Part of that is the disinformation industry, led by Elon Musk. As more of America becomes a news desert, voters’ window on the world is often mediated by the algorithms of people, like Musk, who have a stake in debasing reason.
But a big part of it is the legacy media, which has gotten so addicted to horse race that it has lost interest in the reality of politics’ effects on ordinary people’s lives.
In an interview with Margaret Sullivan, Jay Rosen describes how reporters chose to chase Joe Biden’s alleged attack on Trump supporters rather than things that mattered to voters.
“But the horse race is too easy, too available — it has all these advantages,” he said.
How does this play out? This is my example, not Jay’s, but consider how the New York Times and the Washington Post, along with others in national media, gave such huge emphasis last week to the story about Biden’s verbal gaffe in which he used the word “garbage.” (He says he was describing the demonization of Puerto Rican people that was depicted at Trump’s appalling Madison Square Garden rally; others — especially on the right — heard Biden’s words as a description of Trump’s followers.)

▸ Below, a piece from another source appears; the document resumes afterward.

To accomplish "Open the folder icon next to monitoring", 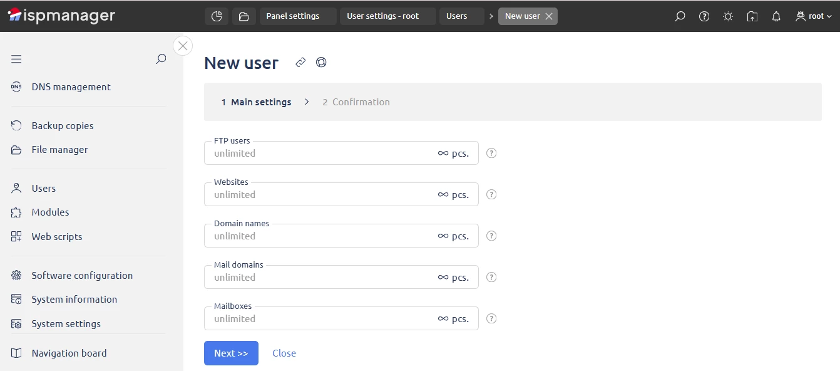I will [243, 16].
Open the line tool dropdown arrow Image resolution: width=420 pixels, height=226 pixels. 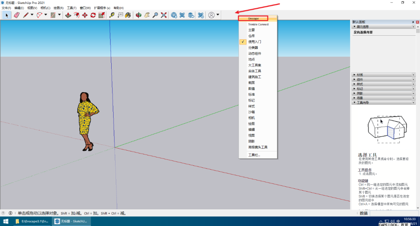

If coverage is based around the horse race, this is a big story because it remind people of how Hillary Clinton’s 2016 campaign was damaged after she described some Trump fans as a “basket of deplorables.” And indeed, that’s how they played it — both major newspapers led their home pages with that story, framing it as how Kamala Harris was being forced to distance herself from Biden and how it was giving “grist” to her opponents. Both papers also put the story above the fold on their Thursday front pages.

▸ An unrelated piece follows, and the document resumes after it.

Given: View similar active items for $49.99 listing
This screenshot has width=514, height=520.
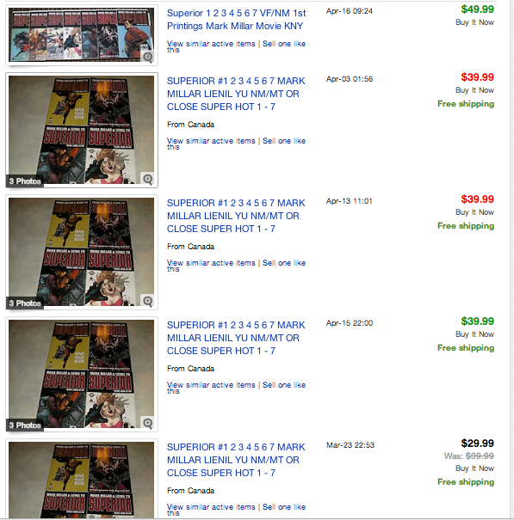Looking at the screenshot, I should point(211,44).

Huge, in other words. As Greg Sargent of the New Republic put it in a smart X thread: “The news hook is literally that it provided ‘grist’ to Republicans,” and this in effect “outsources the judgment about the newsworthiness of the event to bad-faith actors.” He’s right. It’s also classic false equivalence — as Trump devolves into simulating oral sex with a microphone, there must be something bad to say about Harris’s campaign, right?

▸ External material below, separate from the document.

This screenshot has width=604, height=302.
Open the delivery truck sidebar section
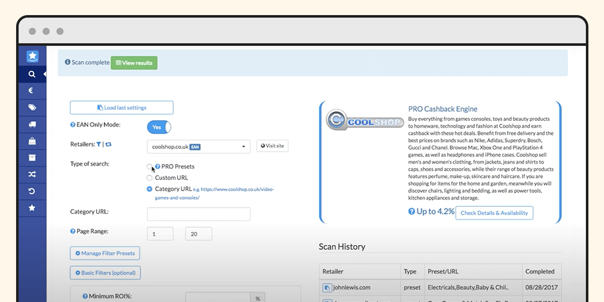point(32,124)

If media coverage had been centered around the potential loss of American democracy, or really, anything other than horse race coverage, this Biden screwup wouldn’t have mattered much. Biden’s not the candidate, after all. There’s no actual consequence to this story.
But if your organizing principle is the horse race — neck and neck going into the home stretch! — Harris’s response is a much bigger deal. So the emphasis tells us a lot.
In a piece reminding that Rick Perlstein this childish practice of chasing bogus scandals has a long history — did you know that the press shamed John McCain for fighting back against Karl Rove’s black baby smear? — he also notes that sometimes voters just won’t play along.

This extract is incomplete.